Меланья присела возле телеги, взяла на руки крошечную, черноглазую Маню в мокрых пеленках. Та сучила пухлыми ноженьками и, морщась, пускала пузыри.

– Сердешная моя, зачем ты только на свет народилась? – заголосила мать. Сунув дочери грудь, качая на руках, смотрела вдаль и ничего не видела. Слезы катились по щекам, и она их слизывала с потрескавшихся губ.

«Один только Тима заступился за меня. Если он оборотень, пошто голубит эдак? Оборотни-то мучают».

Нескладные, обрывчатые думы роились у Меланьи.

«И это тоже называется жизнью? – спрашивал себя Тимофей, остервенело вонзая трезубые вилы в шуршащее, пересохшее луговое сено. – Ни света, ни радости у них. Кому нужна такая жизнь? И вот еще война! За кого воевать? За такую каторгу? За царя-батюшку? За обжорливых жандармов и чиновников?

Думы зрели, ширились, роняя ядерные зерна в память…

Прибежала Меланья. Посвежевшая, бодрая: она успела искупаться в Малтате. Коричневая холщовая кофтенка прилипла к ее телу, отпечатав маленькие груди и резко выступающие на спине лопатки.

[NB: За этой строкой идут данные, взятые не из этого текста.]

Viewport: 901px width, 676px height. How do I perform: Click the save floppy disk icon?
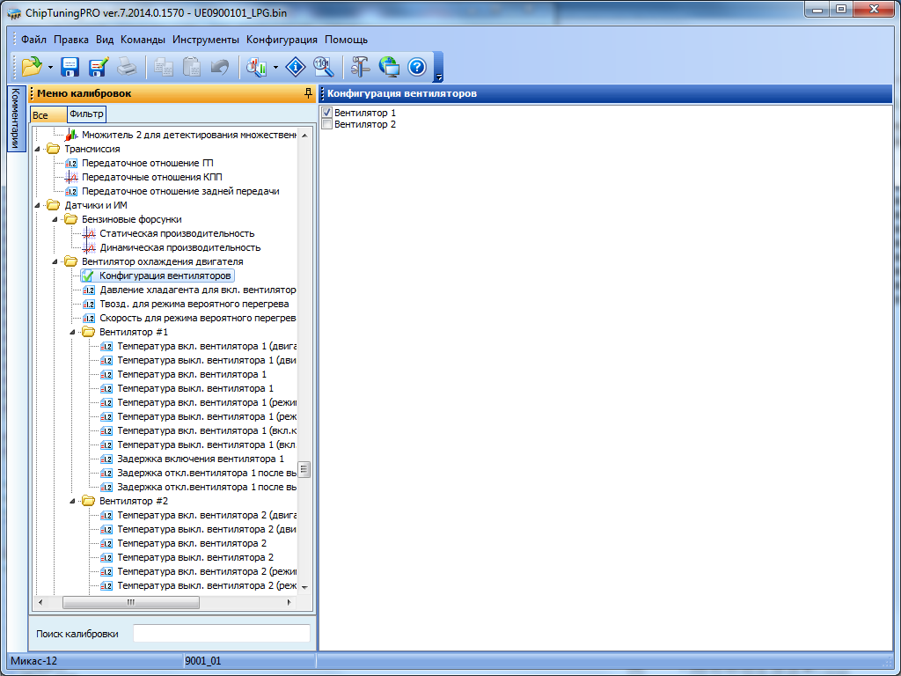[x=70, y=66]
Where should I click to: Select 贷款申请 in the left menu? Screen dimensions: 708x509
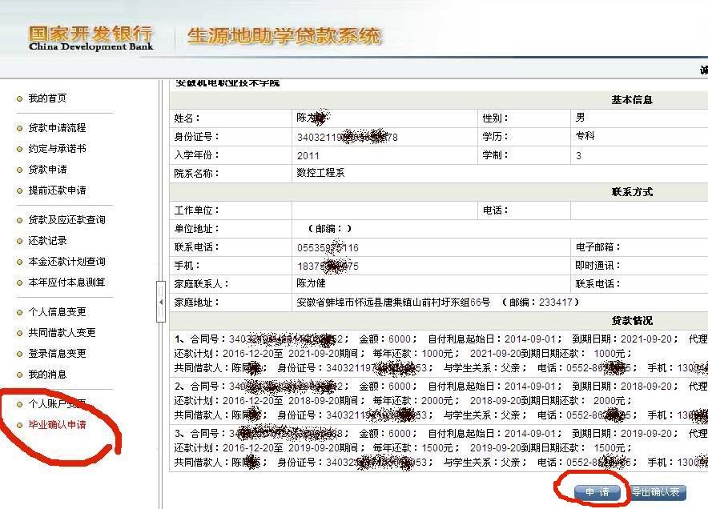tap(47, 170)
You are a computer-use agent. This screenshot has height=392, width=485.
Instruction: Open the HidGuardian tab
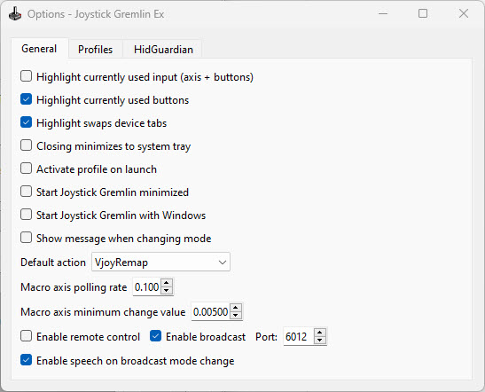coord(163,49)
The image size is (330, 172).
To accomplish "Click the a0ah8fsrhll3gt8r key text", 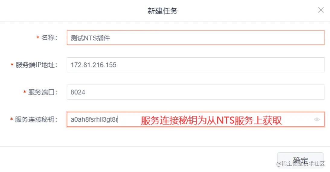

Оглянулась – кругом безлюдье. Зарод Тимофей мечет в яме, откуда никак нельзя было вытянуть копны к большому зароду на взгорье.

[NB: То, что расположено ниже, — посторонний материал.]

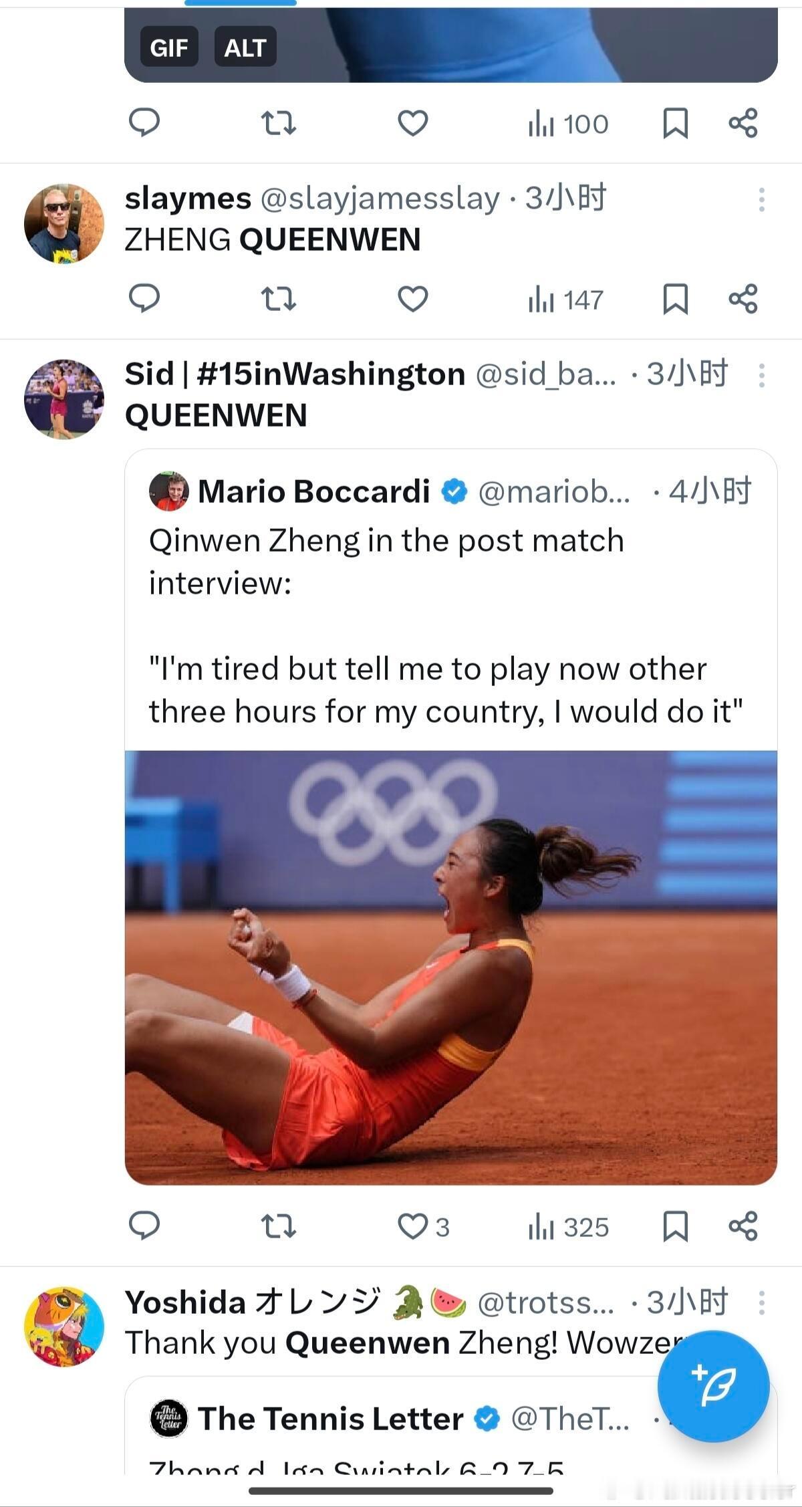Reply to slaymes tweet
Viewport: 802px width, 1507px height.
(144, 299)
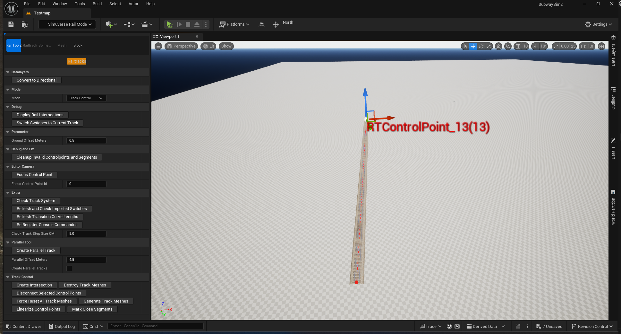Toggle rotation angle snapping
621x334 pixels.
click(535, 46)
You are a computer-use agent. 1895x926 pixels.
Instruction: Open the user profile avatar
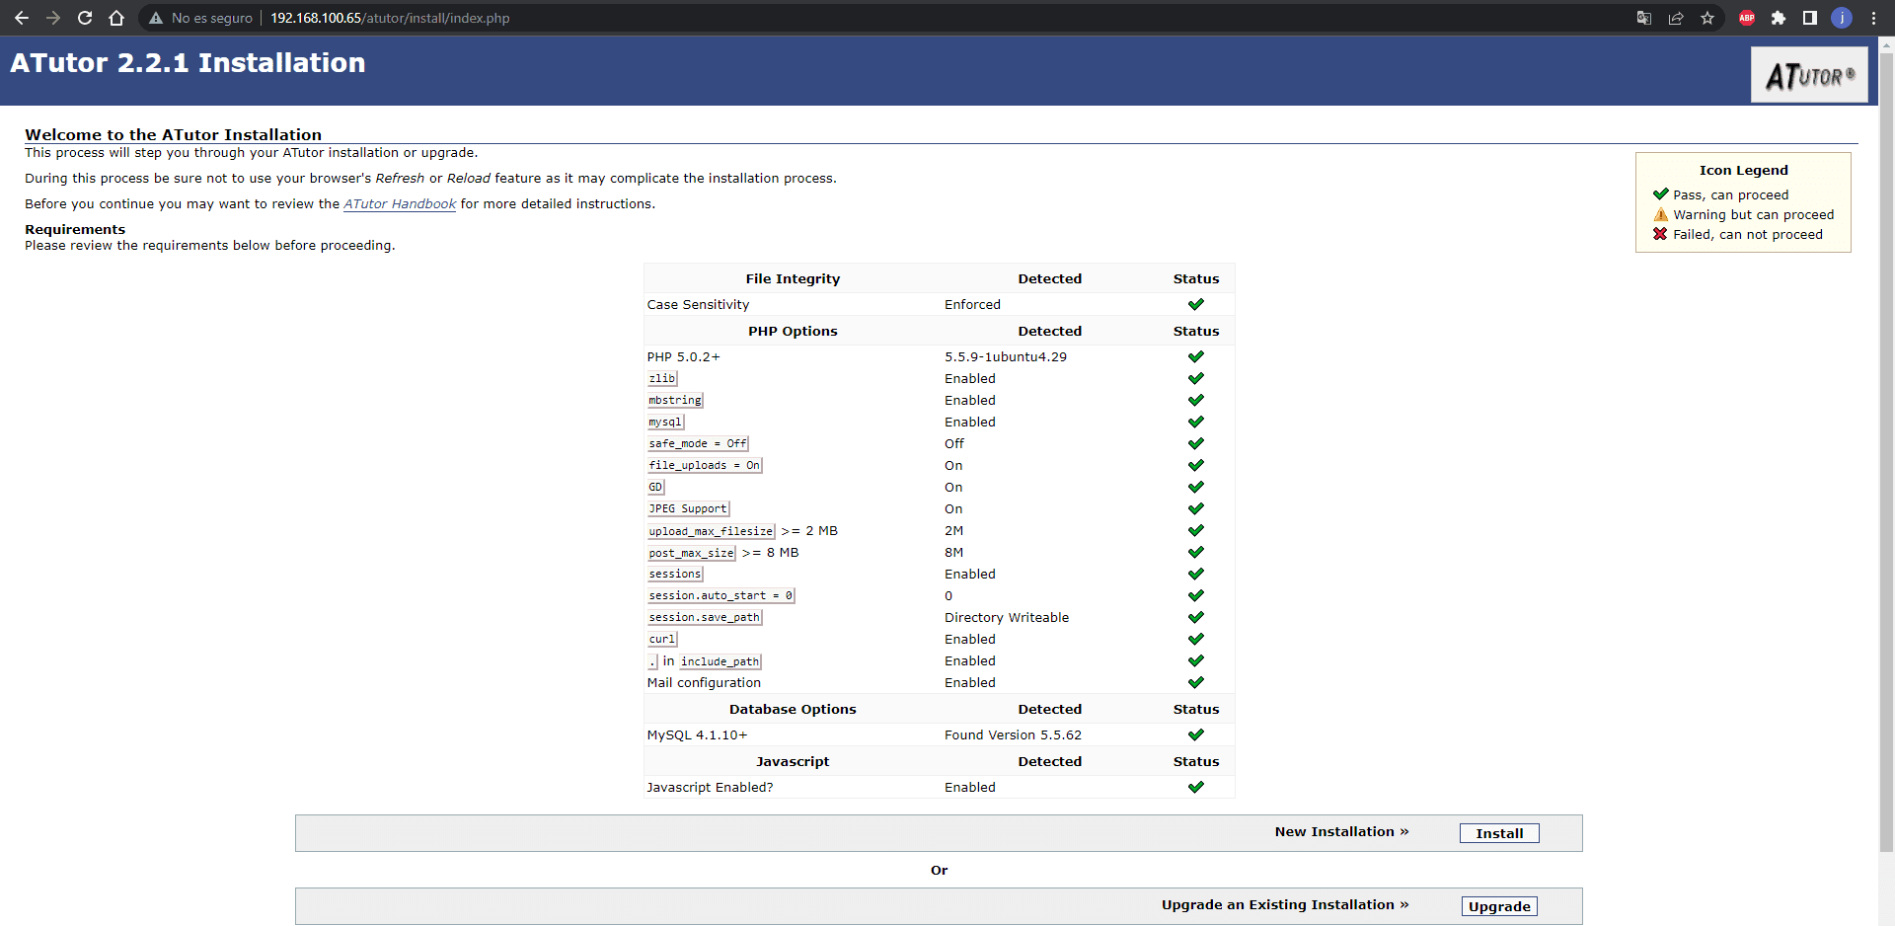tap(1842, 18)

– Тима, Тима! Заметывать надо верх-то. Гляди, девять копешек осталось. Я мастерица сводить верх, подсади.

– Не боишься нечистого духа? Анчихриста?

– Што ты, Тима? Я вить… ничегошеньки не знаю. Тятенька предостерег. Грит, оборотень ты, – соврала Меланья, свалив слова Фили на отца.

– Отец? Гм! Он скажет, сивый.

– А ты… не оборотень, а?

Тимофей воткнул вилы в копну сена, призадумался.

– Оно как смотреть. Если с колокольни тятеньки – оборотень. Потому что он во тьме от века пребывает, а я ушел из тьмы. Просто сбежал. Добрые люди помогли. Так же вот радел иконами, как ты. По восьмому году читать библию научился. Ох, набил же я оскомину Библией! Слова в ней как пни лиственные, не подымешь и не поймешь, что к чему. Ворочал языком на славянском, а в голове, как в рассохшейся старой бочке, – пусто. Готовил меня папаша в праведники тополевцам. Люди шли к нам в дом изо всех деревень. Посадят меня перед иконами и заставляют бубнить всю ночь напролет. Оно понятно, отцу было выгодно. Сколько тащили разных приношений. И хлебом, и медом, и салом, и тряпьем. Кто чем мог. Заездили бы, если бы не подсказал человек, что делать. Рубанул я тот тополь, а потом иконы пощепал, и был таков. Понимаешь? Туго было первое время в городе. Мастеровой взял к себе в семью, кузнец. От него в люди вышел. Вот и все мое оборотничество.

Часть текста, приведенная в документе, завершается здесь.